B. Los Angeles. Honestly, there's not too much that's attractive on their roster other than Trevor Ariza and Jordan Farmar. But no way the Lakers let Ariza go for Earl Freaking Watson. I would assume Farmar would be part of the deal because he's the guy getting replaced if Watson comes to town. And also the fact it's been about three weeks since Farmar has stepped on the court. Everyone assumes both Boston and L.A. would attempt to use draft picks, but how many late first round picks can Sam Presti use over the next three years? He's already got about 200 stockpiled and obviously he's not going to use them otherwise we'd see a roster full of Earl Watson's, if that makes sense. I don't think anything is working out here.
C. A three-way trade. This little diddy could make something possible.
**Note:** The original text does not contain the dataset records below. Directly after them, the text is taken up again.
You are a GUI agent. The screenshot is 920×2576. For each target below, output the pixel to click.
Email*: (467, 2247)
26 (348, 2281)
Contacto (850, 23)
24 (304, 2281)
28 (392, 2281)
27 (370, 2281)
Here's one I worked up (though there's probably as much chance of it happening as me playing power forward next year): Oklahoma City sends Earl Watson to Los Angeles, the Lakers send Vladamir Radmonivic to San Antonio and the Spurs send Roger Mason Jr. and Jacque Vaughn's expiring deal to Oklahoma City. The Lakers get the backup point guard they so desperately need, the Spurs get a solid three-point shooting small/power forward to replace the shaky Matt Bonner and OKC gets the three-point threat it clearly needs. Everybody's a winner right? Well, the hitch is whether or not San Antonio would want Radmonovic. I think the Lakers would part with him because he's only getting about 18 minutes a game, but I don't know if he fits into the Spur game plan, plus Bonner has done a pretty good job thus far. And also, I'm not even sure San Antonio would be alright with giving up a promising three-point threat for a streaky veteran tweener. Maybe the Thunder could toss one of its picks in to sweeten the pot. I'm just thinking out loud here.
Basically, you can spend hours swinging three-way deals the Trade Machine will accept, but who knows if Presti could actually pull one off. Joe Smith is likely to be dealt, Chris Wilcox will probably be on the move and even Damien Wilkins or Chucky Atkins could be packing bags. Something's going to happen, but we're just not sure what. Hopefully, it's something tangible that we can say, "Yep, this improved the team NOW," instead of another, "Well, we got a second-rounder from Charlotte and cash, but I'm sure we'll deal that pick later for something good." Shooting guard is the position that's the most glaring weakness so Presti should focus there and flip one of these players to help the team get better today. I'm sure he has big plans for the offseason as well, but why not take a step today?
On another note, you've got to love this quote from Kevin Durant on whether or not he'd like to play in New Jersey when his contract is up in 2010: "I want to stay in Oklahoma as long as possible. I do, that’s the honest truth. I love it there."